┌─ DATA FOR THIS TASK
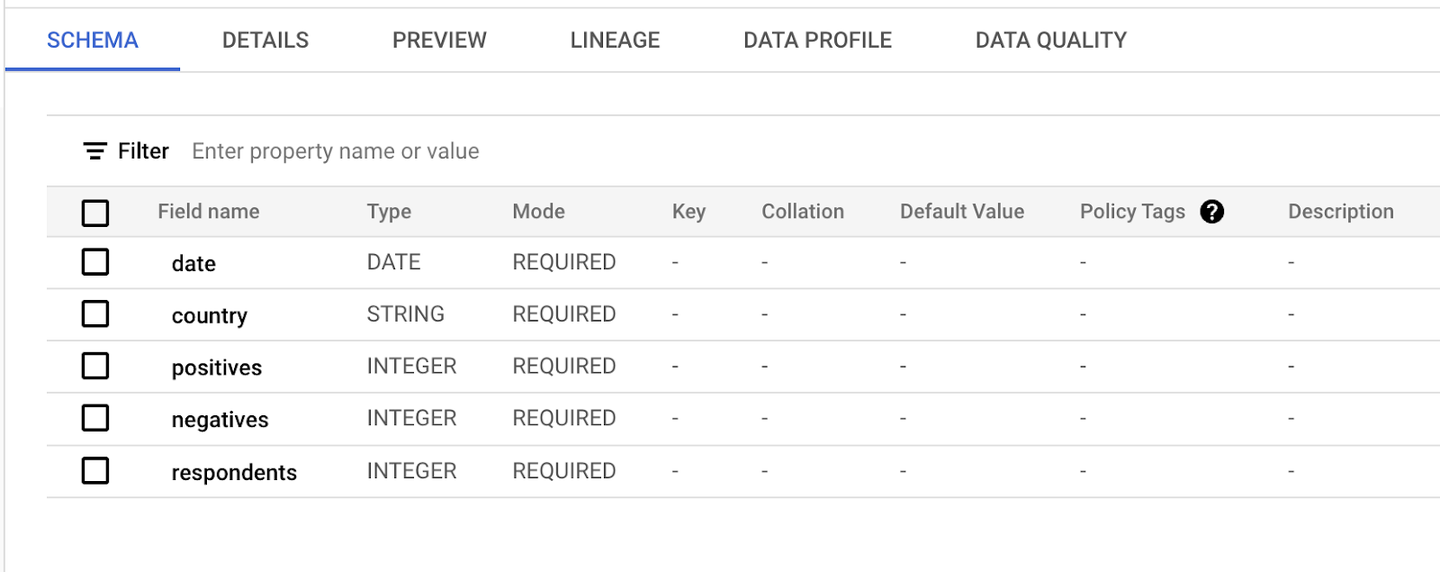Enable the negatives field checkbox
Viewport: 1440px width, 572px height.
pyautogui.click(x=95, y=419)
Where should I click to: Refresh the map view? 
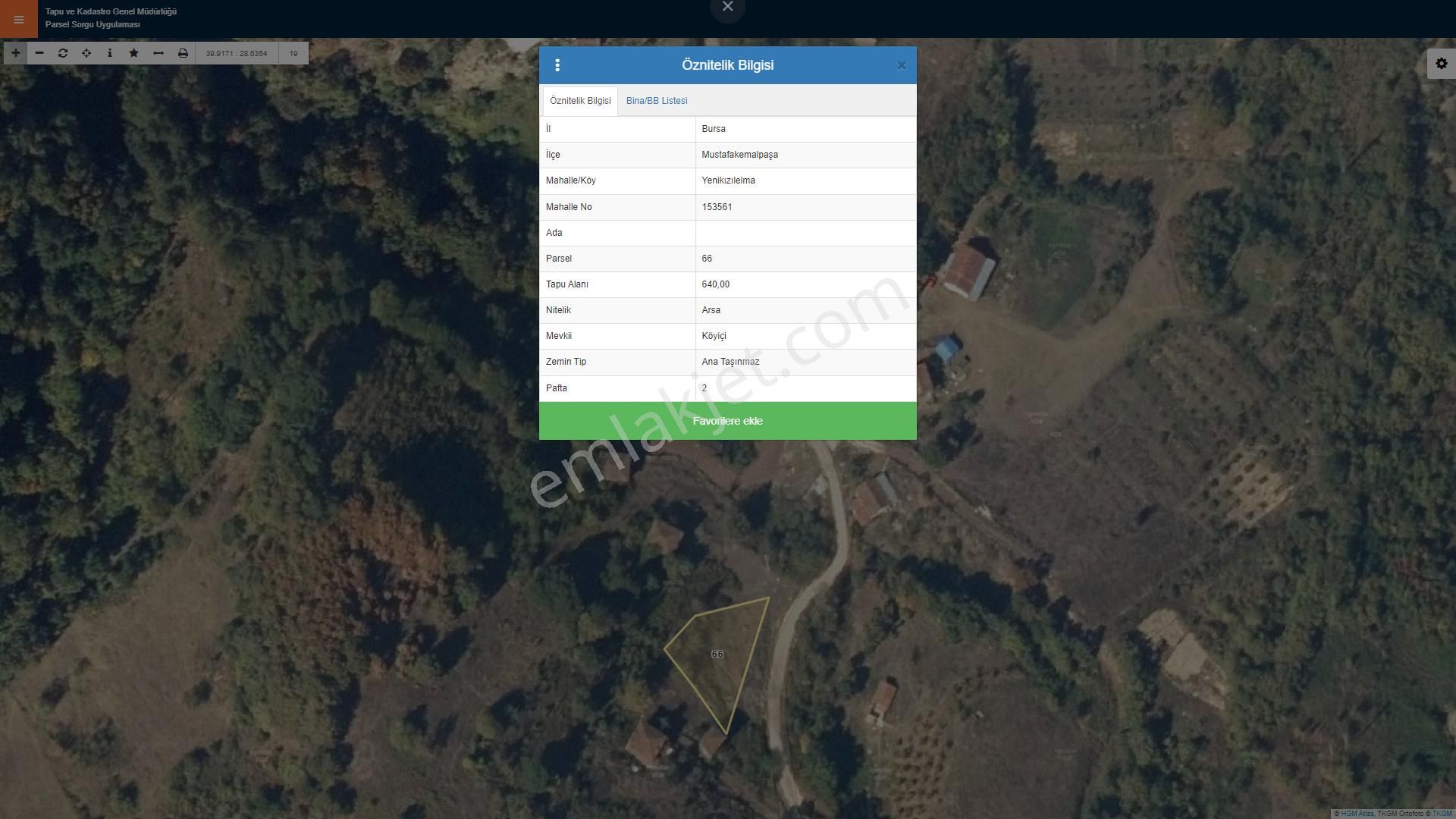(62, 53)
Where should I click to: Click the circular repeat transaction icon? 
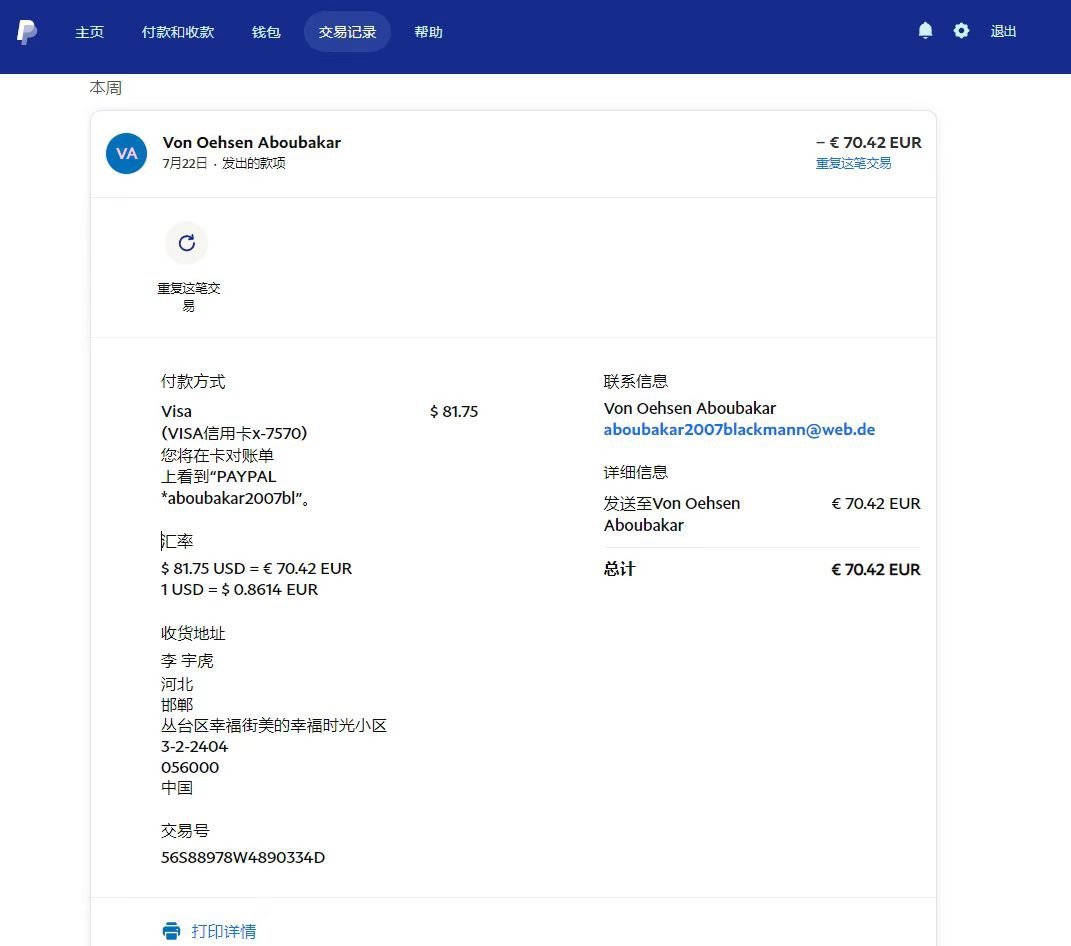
└─
JOB:
Copy out the stretch of material from the line containing "Where should I click to: Refresh" through the end of the material. Leave the pictures out.

FINISHED EXERCISE:
Where should I click to: Refresh the map view? 
(62, 53)
Where should I click to: Click the circular repeat transaction icon? 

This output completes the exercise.